Apprentissages et accomplissements
Le AI4Good Lab nous a permis d’assister à des ateliers utiles, d’entendre des orateurs et oratrices inspirant-e-s et de profiter de l’aide de mentor-e-s. Nous avons beaucoup appris sur l’intelligence artificielle et le Lab nous a permis d’acquérir les aptitudes techniques dont nous avions besoin pour notre projet. Nous avons eu beaucoup de plaisir lors d’événements comme le minimarathon de programmation qui nous ont aidé-e-s à développer nos habiletés en matière de gestion du temps.

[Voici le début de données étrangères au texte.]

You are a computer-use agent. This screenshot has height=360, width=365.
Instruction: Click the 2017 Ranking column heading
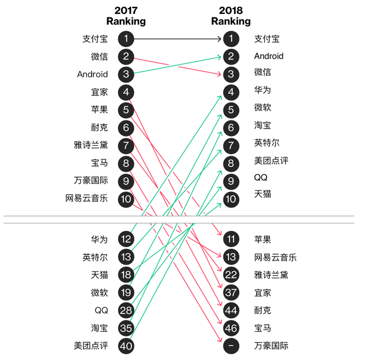pos(126,16)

Nos mentor-e-s ont toujours été là pour nous aider à développer notre projet, et ce, à toutes les étapes. Nous avons passé beaucoup de temps à travailler sur EpiHealth et c’est avec une grande fierté que nous avons présenté le projet final au Demo Day (Jour de démonstration).
Prochaines étapes
Notre équipe continuera à œuvrer sur EpiHealth grâce aux ressources additionnelles reçues lorsque nous avons remporté Toronto Accelerator Award. La prochaine étape de notre projet consiste à améliorer nos modèles et à augmenter leur degré de précision. Nous nous sommes attaqué-e-s à une tâche difficile en essayant de résoudre un problème de série chronologique avec un minimum de données et, même avec une pondération, le déséquilibre des données était difficile à surmonter. Pour faire des améliorations, nous aimerions augmenter le nombre de fonctionnalités. Nous souhaitons également collaborer avec des experts du domaine et avoir accès à un ensemble de données plus vaste.
De plus, nous désirons inclure une modélisation plus complète du stress et du cycle du sommeil. Étant donné qu’il est prouvé qu’il y a une corrélation entre le stress, le sommeil et les crises, inclure des données sur le stress et le sommeil permettrait à notre application de faire des prévisions plus précises. Enfin, nous aimerions ajouter des modèles personnalisés permettant à chacun-e des utilisateur-rice-s de vivre une expérience sur mesure avec notre application.
Notre projet est toujours en cours; si vous désirez communiquer avec nous, n’hésitez pas à le faire à l’adresse epihealth@gmail.com!
Remerciements
Nous tenons à exprimer notre reconnaissance à notre assistante d’enseignement, Karissa Chan, pour avoir partagé ses connaissances avec nous et nous avoir aidé-e-s à mettre en œuvre ce projet. Nous voulons aussi remercier les mentor-e-s de notre équipe, Zafarali Ahmed et Sylvia (Yu-Jia) Shiah, qui nous ont fait part de leur expertise lors de nos réunions hebdomadaires. Enfin, nous voulons remercier le AI4Good Lab de nous avoir permis de travailler ensemble et d’accéder à la formation et aux ressources nécessaires à la création de notre projet!